# CHECK YOUR UNDERSTANDING
(A) In the committee guide below, rewrite the paragraph beginning "Changing social norms that sustain harmful practices" as a short bulleted list that keeps its main facts.
(B) Continue the committee guide on the Commission on the Status of Women below, picking up after its last sentence.

# SELECTED EXTRACT

↓↓↓

CSW
United Nations Commission
on the Status of Women (ECOSOC)
★★⭐︎ – Intermediate
Topic A: Addressing Violence against women: The Elimination of female genital mutilation
In a world where power and choice are determined by gender, millions of girls are robbed of their childhoods, education, health, and aspirations every day by the harmful practices of female genital mutilation (FGM).
Even though the UN has defined the goal to end FGM by 2030, the pandemic has been increasing the practice recently. In 2021, 4.6 million girls and women around the world are at risk of genital mutilation. Without action, by 2030 we could see as many as 2 million FGM cases in around 90 countries that could otherwise have been avoided. FGM is mostly carried out on girls under the age of 15 and can cause severe mental and physical health damages.
Though no religious scripts prescribe the practice, practitioners often believe the practice has religious support. FGM is also deeply rooted in social conventions and cultural traditions and is often carried out in the belief that it will increase a girls’ marriageability or ensure premarital virginity. That is why it often goes hand in hand with early child marriage.
Changing social norms that sustain harmful practices such as FGM does not only entail enacting laws to protect women from FGM but also enforcing these laws, tackle the community and family pressure and finding alternatives for practitioners to solve their financial challenges. Efforts to attend to the needs of women and girls who suffer from the consequences of FGM are needed as well as more sexual education.
The Commission on the Status of Women – the UN organ for promotion of Gender Equality and the Empowerment of Women – meets in Dresden this year to initiate coordinated and systematic programs for eliminating FGM.
Topic B: Targeting Gender Equality: Creating a path to paid care work
From cooking and cleaning, to fetching water or taking care of children and the elderly, women carry out at least two and a half times more unpaid domestic and care work than men. As a result, they are less able to engage in (high quality) paid labor, escape poverty, be financially independent and accumulate savings, assets, or retirement income for their later years. It also means less time for schooling, training and political participation.

↑↑↑

# DATASET CONTENT
↓↓↓

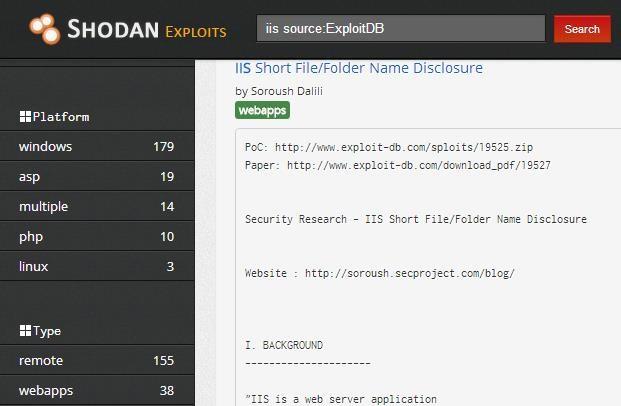Viewport: 621px width, 406px height.
Task: Click the I. BACKGROUND section heading
Action: (x=284, y=345)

↑↑↑

# TASK ANSWERS
(A)
Changing the social norms that sustain FGM requires:
- enacting laws that protect women from FGM
- enforcing those laws
- tackling community and family pressure
- finding alternatives for practitioners to solve their financial challenges
- attending to the needs of women and girls who suffer from the consequences of FGM
- more sexual education

(B)
Women’s unpaid work is essential for the social and economic stability of societies as it is valued to be 10 to 39 percent of the gross domestic product (GDP). Yet it was until very recently not considered an ‘economic activity’, nor counted as part of the GDP.
Gender inequality in the division of unpaid care work is an issue regardless of region or income level, but the severity of the disparity differs.
The unequal distribution of unpaid care work has increased during the pandemic, further constraining women’s access to employment and impacting physical and mental health stressors.
The Challenge to recognize and redistribute unpaid care work has many possible solutions such as enforcing policies that provide services, social protection, and basic infrastructure, promote sharing of domestic and care work between men and women, and create more paid jobs in the care economy. Another approach would be to change the concept of care in law to a”right to care”, like Uruguay did in its “Care Act”.
It is up to the elbMUN Commission on the Status of Women in Dresden 2022 to debate and decide in which way gender equality can be accomplished.